Exercise data:
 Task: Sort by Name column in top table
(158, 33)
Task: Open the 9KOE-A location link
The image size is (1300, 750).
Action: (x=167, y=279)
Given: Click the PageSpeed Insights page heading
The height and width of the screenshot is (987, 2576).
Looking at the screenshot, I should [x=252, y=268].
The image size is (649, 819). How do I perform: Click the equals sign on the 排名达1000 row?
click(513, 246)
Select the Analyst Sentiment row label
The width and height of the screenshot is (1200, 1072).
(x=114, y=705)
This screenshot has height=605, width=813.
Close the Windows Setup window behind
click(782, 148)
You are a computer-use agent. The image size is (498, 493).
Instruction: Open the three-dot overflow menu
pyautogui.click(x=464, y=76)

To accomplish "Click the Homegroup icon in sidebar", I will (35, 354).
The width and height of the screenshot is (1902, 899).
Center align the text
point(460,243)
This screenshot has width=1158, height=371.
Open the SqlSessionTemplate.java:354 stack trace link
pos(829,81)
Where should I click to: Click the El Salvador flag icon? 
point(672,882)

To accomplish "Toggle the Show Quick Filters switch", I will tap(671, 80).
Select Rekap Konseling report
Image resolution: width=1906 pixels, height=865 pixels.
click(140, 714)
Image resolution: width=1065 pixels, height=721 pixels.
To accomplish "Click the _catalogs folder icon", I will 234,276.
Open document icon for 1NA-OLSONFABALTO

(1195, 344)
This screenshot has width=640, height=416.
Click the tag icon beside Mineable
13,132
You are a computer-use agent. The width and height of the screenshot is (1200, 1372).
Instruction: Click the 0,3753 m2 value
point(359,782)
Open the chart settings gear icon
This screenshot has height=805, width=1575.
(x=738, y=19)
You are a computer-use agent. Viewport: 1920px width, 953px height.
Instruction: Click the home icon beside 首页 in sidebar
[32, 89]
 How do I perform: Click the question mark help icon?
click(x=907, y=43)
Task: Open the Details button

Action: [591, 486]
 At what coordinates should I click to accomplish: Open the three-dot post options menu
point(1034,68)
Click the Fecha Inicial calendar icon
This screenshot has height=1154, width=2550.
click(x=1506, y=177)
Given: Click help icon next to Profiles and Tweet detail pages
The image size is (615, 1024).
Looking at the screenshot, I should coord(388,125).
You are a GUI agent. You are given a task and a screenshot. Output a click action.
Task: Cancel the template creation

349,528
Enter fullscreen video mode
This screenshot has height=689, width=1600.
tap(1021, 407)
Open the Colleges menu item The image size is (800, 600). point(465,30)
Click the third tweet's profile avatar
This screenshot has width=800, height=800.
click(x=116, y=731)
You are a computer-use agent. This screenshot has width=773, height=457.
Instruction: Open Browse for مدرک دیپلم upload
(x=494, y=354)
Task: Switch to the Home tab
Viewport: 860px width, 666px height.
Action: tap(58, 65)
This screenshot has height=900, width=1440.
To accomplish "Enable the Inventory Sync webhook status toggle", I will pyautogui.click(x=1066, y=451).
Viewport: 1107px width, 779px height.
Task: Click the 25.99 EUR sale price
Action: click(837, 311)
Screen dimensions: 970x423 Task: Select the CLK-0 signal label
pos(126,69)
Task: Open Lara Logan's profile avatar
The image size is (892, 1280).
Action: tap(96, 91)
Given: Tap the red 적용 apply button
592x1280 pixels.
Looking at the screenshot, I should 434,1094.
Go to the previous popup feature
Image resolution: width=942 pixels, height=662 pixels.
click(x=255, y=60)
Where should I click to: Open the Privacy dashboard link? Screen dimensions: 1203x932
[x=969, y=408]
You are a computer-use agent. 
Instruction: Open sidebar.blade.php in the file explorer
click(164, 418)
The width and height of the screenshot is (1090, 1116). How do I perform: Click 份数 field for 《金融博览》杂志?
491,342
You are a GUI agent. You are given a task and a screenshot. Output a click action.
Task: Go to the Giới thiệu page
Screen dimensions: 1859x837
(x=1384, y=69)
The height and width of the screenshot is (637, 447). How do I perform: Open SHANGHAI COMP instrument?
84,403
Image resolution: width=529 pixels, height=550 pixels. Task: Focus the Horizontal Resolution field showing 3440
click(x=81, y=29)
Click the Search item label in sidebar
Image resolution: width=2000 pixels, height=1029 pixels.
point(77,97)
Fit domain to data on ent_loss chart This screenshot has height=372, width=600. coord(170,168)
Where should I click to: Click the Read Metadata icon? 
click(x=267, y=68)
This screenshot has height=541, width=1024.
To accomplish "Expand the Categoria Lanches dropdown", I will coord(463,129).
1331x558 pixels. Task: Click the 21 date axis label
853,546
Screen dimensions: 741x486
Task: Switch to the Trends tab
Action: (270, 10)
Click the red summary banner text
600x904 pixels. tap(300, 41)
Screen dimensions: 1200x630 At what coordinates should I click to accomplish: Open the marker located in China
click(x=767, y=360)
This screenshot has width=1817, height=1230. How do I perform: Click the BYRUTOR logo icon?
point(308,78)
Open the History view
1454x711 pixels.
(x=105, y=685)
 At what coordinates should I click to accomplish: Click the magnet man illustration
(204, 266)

What needs to be done: Starting at the first line and ending at the last, restate the material word for word.

Output:
 Task: Sort by Name column in top table
(158, 33)
Task: Open the 9KOE-A location link
The image size is (1300, 750).
Action: (x=167, y=279)
Given: Click the PageSpeed Insights page heading
The height and width of the screenshot is (987, 2576).
Looking at the screenshot, I should [x=252, y=268].
The image size is (649, 819). How do I perform: Click the equals sign on the 排名达1000 row?
click(513, 246)
Select the Analyst Sentiment row label
The width and height of the screenshot is (1200, 1072).
(x=114, y=705)
This screenshot has height=605, width=813.
Close the Windows Setup window behind
click(782, 148)
You are a computer-use agent. The image size is (498, 493).
Instruction: Open the three-dot overflow menu
pyautogui.click(x=464, y=76)

To accomplish "Click the Homegroup icon in sidebar", I will (35, 354).
The width and height of the screenshot is (1902, 899).
Center align the text
point(460,243)
This screenshot has width=1158, height=371.
Open the SqlSessionTemplate.java:354 stack trace link
pos(829,81)
Where should I click to: Click the El Salvador flag icon? 
point(672,882)

To accomplish "Toggle the Show Quick Filters switch", I will tap(671, 80).
Select Rekap Konseling report
Image resolution: width=1906 pixels, height=865 pixels.
click(140, 714)
Image resolution: width=1065 pixels, height=721 pixels.
To accomplish "Click the _catalogs folder icon", I will 234,276.
Open document icon for 1NA-OLSONFABALTO

(1195, 344)
This screenshot has width=640, height=416.
Click the tag icon beside Mineable
13,132
You are a computer-use agent. The width and height of the screenshot is (1200, 1372).
Instruction: Click the 0,3753 m2 value
point(359,782)
Open the chart settings gear icon
This screenshot has height=805, width=1575.
(x=738, y=19)
You are a computer-use agent. Viewport: 1920px width, 953px height.
Instruction: Click the home icon beside 首页 in sidebar
[32, 89]
 How do I perform: Click the question mark help icon?
click(x=907, y=43)
Task: Open the Details button

Action: [591, 486]
 At what coordinates should I click to accomplish: Open the three-dot post options menu
point(1034,68)
Click the Fecha Inicial calendar icon
This screenshot has height=1154, width=2550.
click(x=1506, y=177)
Given: Click help icon next to Profiles and Tweet detail pages
The image size is (615, 1024).
Looking at the screenshot, I should coord(388,125).
You are a GUI agent. You are given a task and a screenshot. Output a click action.
Task: Cancel the template creation

349,528
Enter fullscreen video mode
This screenshot has height=689, width=1600.
tap(1021, 407)
Open the Colleges menu item The image size is (800, 600). point(465,30)
Click the third tweet's profile avatar
This screenshot has width=800, height=800.
click(x=116, y=731)
You are a computer-use agent. This screenshot has width=773, height=457.
Instruction: Open Browse for مدرک دیپلم upload
(x=494, y=354)
Task: Switch to the Home tab
Viewport: 860px width, 666px height.
Action: tap(58, 65)
This screenshot has height=900, width=1440.
To accomplish "Enable the Inventory Sync webhook status toggle", I will pyautogui.click(x=1066, y=451).
Viewport: 1107px width, 779px height.
Task: Click the 25.99 EUR sale price
Action: click(837, 311)
Screen dimensions: 970x423 Task: Select the CLK-0 signal label
pos(126,69)
Task: Open Lara Logan's profile avatar
The image size is (892, 1280).
Action: tap(96, 91)
Given: Tap the red 적용 apply button
592x1280 pixels.
Looking at the screenshot, I should 434,1094.
Go to the previous popup feature
Image resolution: width=942 pixels, height=662 pixels.
click(x=255, y=60)
Where should I click to: Open the Privacy dashboard link? Screen dimensions: 1203x932
[x=969, y=408]
You are a computer-use agent. 
Instruction: Open sidebar.blade.php in the file explorer
click(164, 418)
The width and height of the screenshot is (1090, 1116). How do I perform: Click 份数 field for 《金融博览》杂志?
491,342
You are a GUI agent. You are given a task and a screenshot. Output a click action.
Task: Go to the Giới thiệu page
Screen dimensions: 1859x837
(x=1384, y=69)
The height and width of the screenshot is (637, 447). How do I perform: Open SHANGHAI COMP instrument?
84,403
Image resolution: width=529 pixels, height=550 pixels. Task: Focus the Horizontal Resolution field showing 3440
click(x=81, y=29)
Click the Search item label in sidebar
Image resolution: width=2000 pixels, height=1029 pixels.
point(77,97)
Fit domain to data on ent_loss chart This screenshot has height=372, width=600. coord(170,168)
Where should I click to: Click the Read Metadata icon? 
click(x=267, y=68)
This screenshot has height=541, width=1024.
To accomplish "Expand the Categoria Lanches dropdown", I will coord(463,129).
1331x558 pixels. Task: Click the 21 date axis label
853,546
Screen dimensions: 741x486
Task: Switch to the Trends tab
Action: (270, 10)
Click the red summary banner text
600x904 pixels. tap(300, 41)
Screen dimensions: 1200x630 At what coordinates should I click to accomplish: Open the marker located in China
click(x=767, y=360)
This screenshot has width=1817, height=1230. How do I perform: Click the BYRUTOR logo icon?
point(308,78)
Open the History view
1454x711 pixels.
(x=105, y=685)
 At what coordinates should I click to accomplish: Click the magnet man illustration
(204, 266)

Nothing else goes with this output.